=== What to work on ===
Using the entries below, give the count of lines that hold "text". Say nothing besides the number.

=== Record set ===
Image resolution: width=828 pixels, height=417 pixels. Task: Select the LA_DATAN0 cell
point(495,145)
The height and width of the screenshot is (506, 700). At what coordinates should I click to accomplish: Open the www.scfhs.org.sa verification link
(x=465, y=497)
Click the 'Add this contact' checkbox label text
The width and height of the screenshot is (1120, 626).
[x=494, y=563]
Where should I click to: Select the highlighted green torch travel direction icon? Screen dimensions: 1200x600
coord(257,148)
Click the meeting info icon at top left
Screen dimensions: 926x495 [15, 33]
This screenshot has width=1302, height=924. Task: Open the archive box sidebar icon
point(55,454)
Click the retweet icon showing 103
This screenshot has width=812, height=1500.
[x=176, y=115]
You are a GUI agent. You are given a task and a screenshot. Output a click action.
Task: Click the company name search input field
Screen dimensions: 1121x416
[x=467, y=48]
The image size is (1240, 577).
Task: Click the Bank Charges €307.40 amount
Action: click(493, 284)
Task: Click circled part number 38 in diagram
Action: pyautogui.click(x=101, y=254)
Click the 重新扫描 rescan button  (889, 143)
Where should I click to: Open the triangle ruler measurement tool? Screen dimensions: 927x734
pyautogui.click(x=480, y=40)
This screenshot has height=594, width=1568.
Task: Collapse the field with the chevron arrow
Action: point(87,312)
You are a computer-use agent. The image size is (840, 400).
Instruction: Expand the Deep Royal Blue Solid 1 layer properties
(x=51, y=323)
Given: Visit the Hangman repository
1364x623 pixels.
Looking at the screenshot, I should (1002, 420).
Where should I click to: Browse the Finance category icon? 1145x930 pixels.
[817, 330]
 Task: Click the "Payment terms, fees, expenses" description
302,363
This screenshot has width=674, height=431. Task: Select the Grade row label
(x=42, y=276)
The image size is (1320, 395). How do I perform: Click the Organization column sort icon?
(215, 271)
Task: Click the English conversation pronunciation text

=== Response below ===
2